▸ **Prompt**: Only the stretch of the listing below that runs from the line with "Image resolution: width=880" through the line with "You are a computer-use agent. Viewport: 400px" is to be printed, exactly and with both ends.

▸ **Extracted material**:
----------------

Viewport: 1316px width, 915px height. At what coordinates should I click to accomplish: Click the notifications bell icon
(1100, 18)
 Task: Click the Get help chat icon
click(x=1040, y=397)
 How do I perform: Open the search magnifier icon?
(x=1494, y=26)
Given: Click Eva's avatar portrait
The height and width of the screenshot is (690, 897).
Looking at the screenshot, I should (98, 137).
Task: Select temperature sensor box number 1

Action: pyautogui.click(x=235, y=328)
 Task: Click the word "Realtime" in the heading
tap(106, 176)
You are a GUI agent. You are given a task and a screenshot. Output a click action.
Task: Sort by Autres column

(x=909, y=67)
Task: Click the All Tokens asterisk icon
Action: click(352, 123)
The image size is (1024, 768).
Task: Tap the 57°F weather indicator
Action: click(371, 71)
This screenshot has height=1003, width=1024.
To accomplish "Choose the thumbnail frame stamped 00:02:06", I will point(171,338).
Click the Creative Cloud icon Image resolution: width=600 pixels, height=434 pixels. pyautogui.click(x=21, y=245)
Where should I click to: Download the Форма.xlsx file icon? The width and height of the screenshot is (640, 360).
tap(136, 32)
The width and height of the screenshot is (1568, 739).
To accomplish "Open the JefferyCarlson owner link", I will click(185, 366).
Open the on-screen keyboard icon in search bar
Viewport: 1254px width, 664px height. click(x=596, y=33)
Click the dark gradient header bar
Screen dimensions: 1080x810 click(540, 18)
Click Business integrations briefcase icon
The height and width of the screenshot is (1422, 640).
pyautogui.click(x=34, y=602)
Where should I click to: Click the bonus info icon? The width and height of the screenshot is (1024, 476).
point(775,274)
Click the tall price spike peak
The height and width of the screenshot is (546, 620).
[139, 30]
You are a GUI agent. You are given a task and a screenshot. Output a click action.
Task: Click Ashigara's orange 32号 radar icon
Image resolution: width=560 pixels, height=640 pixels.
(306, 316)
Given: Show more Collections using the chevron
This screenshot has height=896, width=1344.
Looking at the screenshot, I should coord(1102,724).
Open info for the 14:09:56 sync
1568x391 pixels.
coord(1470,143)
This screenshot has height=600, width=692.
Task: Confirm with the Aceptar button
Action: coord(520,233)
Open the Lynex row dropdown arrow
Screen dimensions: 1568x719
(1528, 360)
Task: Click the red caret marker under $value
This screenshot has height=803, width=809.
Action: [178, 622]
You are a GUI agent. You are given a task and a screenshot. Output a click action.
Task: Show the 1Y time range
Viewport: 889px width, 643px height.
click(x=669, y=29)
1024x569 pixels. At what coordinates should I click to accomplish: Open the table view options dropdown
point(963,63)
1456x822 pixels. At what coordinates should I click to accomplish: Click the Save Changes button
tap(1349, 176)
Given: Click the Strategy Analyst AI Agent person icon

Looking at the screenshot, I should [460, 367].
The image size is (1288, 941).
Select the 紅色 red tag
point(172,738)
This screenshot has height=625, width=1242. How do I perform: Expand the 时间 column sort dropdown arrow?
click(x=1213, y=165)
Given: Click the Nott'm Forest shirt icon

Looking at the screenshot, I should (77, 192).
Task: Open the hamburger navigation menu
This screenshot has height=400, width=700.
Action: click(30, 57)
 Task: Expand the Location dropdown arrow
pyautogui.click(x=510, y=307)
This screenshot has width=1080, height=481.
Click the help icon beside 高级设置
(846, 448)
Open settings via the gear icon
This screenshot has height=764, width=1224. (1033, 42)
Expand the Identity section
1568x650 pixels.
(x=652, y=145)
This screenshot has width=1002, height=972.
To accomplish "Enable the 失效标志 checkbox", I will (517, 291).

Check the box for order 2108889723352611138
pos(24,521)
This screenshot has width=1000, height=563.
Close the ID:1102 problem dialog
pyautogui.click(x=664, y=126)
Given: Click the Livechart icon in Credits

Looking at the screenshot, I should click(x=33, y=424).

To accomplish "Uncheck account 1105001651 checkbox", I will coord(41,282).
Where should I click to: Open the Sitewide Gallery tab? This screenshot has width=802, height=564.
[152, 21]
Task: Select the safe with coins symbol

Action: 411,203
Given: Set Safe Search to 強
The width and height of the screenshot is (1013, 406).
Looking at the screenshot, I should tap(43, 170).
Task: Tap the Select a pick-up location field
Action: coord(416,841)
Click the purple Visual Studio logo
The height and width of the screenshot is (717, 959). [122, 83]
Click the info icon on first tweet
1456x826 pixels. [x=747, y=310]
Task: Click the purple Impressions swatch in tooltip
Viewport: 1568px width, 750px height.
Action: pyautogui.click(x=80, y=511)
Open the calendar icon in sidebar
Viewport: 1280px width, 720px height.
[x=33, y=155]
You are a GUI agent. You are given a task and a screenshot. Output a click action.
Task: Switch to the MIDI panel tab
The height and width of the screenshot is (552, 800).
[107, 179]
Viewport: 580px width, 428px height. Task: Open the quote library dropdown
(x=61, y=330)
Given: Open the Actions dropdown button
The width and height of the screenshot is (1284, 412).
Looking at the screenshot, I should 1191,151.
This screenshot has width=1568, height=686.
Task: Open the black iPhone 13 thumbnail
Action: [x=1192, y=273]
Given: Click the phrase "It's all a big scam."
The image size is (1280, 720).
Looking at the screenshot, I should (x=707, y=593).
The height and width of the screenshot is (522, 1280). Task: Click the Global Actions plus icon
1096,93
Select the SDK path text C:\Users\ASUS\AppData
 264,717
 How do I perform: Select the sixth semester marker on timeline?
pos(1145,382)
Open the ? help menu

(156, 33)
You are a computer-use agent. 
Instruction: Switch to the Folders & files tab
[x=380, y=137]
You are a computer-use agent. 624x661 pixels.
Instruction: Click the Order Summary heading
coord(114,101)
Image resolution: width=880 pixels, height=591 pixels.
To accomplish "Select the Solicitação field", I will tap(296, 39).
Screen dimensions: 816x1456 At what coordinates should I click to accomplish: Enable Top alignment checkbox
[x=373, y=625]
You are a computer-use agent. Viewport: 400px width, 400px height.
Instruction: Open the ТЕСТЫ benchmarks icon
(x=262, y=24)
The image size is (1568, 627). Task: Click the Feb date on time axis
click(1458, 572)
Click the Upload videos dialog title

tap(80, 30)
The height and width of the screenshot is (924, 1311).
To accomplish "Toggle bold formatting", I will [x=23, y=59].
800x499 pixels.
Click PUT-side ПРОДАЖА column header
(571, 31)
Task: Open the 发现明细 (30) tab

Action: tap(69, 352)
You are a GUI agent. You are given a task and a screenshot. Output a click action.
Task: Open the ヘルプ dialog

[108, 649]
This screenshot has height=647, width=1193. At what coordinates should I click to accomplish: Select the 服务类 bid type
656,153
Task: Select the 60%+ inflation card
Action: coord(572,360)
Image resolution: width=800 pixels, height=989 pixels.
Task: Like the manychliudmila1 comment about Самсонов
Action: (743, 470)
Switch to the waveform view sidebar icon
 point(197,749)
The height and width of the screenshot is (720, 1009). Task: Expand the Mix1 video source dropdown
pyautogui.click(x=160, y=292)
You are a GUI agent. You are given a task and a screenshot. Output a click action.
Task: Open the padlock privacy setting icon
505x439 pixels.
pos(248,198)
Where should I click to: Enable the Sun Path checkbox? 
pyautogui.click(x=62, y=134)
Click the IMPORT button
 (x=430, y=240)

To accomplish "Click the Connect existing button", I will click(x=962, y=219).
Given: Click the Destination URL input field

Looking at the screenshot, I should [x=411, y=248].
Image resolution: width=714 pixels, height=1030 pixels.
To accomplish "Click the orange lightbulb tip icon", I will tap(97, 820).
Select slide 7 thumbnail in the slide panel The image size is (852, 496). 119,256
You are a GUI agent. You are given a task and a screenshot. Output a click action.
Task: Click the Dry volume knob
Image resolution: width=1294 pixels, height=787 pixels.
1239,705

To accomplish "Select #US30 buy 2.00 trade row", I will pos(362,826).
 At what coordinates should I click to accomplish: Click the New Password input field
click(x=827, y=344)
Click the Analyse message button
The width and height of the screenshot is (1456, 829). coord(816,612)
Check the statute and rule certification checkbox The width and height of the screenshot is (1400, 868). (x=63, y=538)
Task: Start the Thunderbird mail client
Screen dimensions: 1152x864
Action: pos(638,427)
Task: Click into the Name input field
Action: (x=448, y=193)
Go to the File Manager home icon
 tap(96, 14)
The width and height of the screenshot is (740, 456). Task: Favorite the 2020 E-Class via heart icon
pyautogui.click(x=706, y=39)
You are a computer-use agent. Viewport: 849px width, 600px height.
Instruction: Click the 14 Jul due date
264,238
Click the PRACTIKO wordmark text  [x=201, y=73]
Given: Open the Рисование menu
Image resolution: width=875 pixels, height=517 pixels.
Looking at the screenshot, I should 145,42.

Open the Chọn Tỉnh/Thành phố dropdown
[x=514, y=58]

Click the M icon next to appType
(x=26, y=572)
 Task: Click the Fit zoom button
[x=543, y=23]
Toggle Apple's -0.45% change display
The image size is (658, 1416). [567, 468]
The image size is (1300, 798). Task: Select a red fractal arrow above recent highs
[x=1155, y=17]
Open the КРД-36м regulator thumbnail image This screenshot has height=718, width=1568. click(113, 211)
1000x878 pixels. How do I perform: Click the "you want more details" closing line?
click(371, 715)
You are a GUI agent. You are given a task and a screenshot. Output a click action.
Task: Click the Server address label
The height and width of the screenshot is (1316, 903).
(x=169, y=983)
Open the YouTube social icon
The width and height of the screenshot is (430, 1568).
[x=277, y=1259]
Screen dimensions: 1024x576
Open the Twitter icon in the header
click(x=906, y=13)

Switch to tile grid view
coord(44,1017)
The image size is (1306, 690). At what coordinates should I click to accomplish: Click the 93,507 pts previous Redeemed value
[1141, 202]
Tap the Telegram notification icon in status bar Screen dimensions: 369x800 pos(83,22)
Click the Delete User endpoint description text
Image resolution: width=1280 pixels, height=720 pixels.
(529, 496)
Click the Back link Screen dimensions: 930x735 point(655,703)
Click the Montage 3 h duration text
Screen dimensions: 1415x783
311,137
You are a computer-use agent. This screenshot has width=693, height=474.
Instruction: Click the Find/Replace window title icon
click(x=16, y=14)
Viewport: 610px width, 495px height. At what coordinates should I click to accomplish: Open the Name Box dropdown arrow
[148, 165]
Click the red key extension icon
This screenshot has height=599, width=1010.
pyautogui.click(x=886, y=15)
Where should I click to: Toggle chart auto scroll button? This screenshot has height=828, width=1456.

----------------

▸ **Your response**:
Image resolution: width=880 pixels, height=591 pixels.
To accomplish "Select the Solicitação field", I will tap(296, 39).
Screen dimensions: 816x1456 At what coordinates should I click to accomplish: Enable Top alignment checkbox
[x=373, y=625]
You are a computer-use agent. Viewport: 400px width, 400px height.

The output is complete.